### Task details
Each line from the one containing "Shop (146, 99)" through the end of the records below must be repeated exactly, and no other line.

Collected data
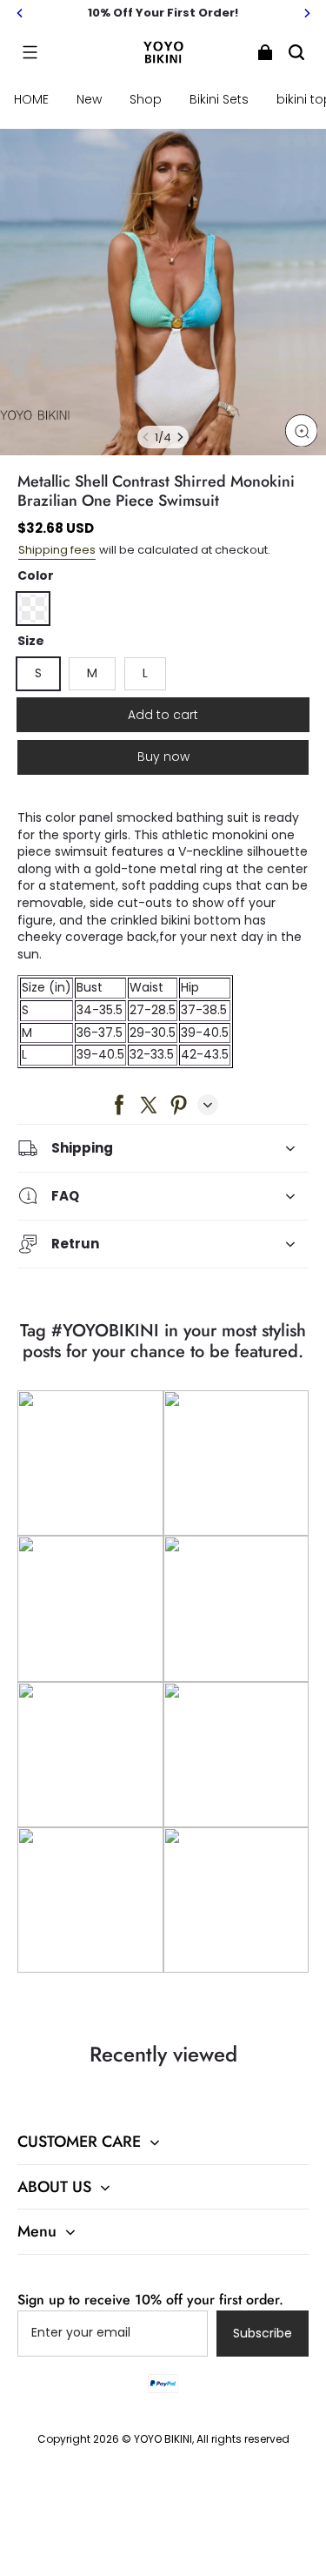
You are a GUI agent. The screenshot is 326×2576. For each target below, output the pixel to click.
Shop (146, 99)
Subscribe (262, 2333)
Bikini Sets (219, 99)
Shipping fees (57, 549)
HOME (31, 99)
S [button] (38, 673)
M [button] (92, 673)
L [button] (145, 673)
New (89, 99)
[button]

### Task answer
Shop (146, 99)
Subscribe (262, 2333)
Bikini Sets (219, 99)
Shipping fees (57, 549)
HOME (31, 99)
S [button] (38, 673)
M [button] (92, 673)
L [button] (145, 673)
New (89, 99)
[button]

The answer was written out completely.